How do you design a home that suits the needs of three very different age groups? And how do you meet these needs while creating private space and social space within 2,500 square feet? These are questions Kenny Kinugasa-Tsui and Lorène Faure had to answer when their design practice, Bean Buro
, was approached to create a home in Jardine’s Lookout for a family that encompassed three generations, all of whom intended to live under the same roof.
They started the process with a workshop-style presentation that involved the first and second generations. “We [knew we could] fulfill their individual requirements easily in their private quarters, however, when it came to agreeing on the communal spaces, it was important to carry out an engagement process, which involved us illustrating different options, discussing pros and cons, and fusing everybody’s input into one design,” says Faure.

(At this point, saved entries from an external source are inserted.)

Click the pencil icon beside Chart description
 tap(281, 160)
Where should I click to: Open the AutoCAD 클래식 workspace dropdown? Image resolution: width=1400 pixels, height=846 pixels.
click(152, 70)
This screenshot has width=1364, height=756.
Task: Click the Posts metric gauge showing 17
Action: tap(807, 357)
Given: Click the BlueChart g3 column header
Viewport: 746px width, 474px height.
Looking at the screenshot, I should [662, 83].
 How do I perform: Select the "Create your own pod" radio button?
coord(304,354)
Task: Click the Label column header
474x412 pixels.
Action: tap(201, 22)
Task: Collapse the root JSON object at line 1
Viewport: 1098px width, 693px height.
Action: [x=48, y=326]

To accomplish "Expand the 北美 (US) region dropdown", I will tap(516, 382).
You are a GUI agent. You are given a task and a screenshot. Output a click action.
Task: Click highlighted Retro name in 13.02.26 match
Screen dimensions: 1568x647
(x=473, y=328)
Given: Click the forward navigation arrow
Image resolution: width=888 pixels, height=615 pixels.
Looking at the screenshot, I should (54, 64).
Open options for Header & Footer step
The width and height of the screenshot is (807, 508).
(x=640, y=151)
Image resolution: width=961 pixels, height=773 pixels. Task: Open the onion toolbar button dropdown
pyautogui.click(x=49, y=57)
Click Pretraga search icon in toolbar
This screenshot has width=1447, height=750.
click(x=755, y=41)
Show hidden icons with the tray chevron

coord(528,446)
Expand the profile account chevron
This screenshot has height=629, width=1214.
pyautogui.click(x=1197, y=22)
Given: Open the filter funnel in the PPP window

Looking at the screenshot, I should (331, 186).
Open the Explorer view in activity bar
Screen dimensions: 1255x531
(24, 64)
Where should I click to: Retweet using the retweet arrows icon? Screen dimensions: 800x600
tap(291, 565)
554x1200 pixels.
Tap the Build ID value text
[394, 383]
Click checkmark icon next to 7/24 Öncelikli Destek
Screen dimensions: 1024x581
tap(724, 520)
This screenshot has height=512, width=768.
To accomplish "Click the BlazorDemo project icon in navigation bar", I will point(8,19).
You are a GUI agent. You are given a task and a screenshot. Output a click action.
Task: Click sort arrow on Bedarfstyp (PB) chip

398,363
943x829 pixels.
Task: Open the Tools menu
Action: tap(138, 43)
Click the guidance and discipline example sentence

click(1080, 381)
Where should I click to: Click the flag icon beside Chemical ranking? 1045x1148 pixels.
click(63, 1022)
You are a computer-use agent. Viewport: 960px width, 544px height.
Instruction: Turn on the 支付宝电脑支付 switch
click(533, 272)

This helped Faure and Kinugasa-Tsui come up with the idea for a space that centres around a “social island bar,” as the duo describes it. This long, marble bar acts as a go-between for the kitchen and the living area.
A feature wall runs parallel to this long bar table. Painted a soft, sage green, it is a reflection, says Kinugasa-Tsui, of the greenery that surrounds the apartment. It’s “a way to create a dialogue with the outside … It also functions as a high-density storage wall, with concealed antiques, and other day-to-day utilities.”
The private areas are similarly practical, with plenty of clever storage solutions. In the guest room, for example, there is a raised platform, which has storage built into it. This space is also future proof; at the time, the younger couple did not have children, but they were hoping to. With this in mind, Bean Buro designed the platform so that it “could fit a crib, a toddler bed, and eventually, a double mattress for a young adult,” says Kinugasa-Tsui.
He, Faure and their team designed this room and the other three bedrooms as “small studio apartments within the big apartment,” explains Faure. In the second generation’s bedroom – the master – there is a staircase leading up to a ‘secret’ attic. Once home to one of the building’s water tanks, which was no longer in use, the attic is now “a small room with wardrobes, a study, and a TV for relaxation,” says Faure. “We believe this adds a further layer of privacy to the project.”
Through thoughtful, personalised areas like this one, Bean Buro has successfully made space for three generations. “We’re very pleased to see the users co-live happily under the same roof,” says Faure. “It’s not easy for different generations to live together, and we’re proud of the way good design can make that happen.”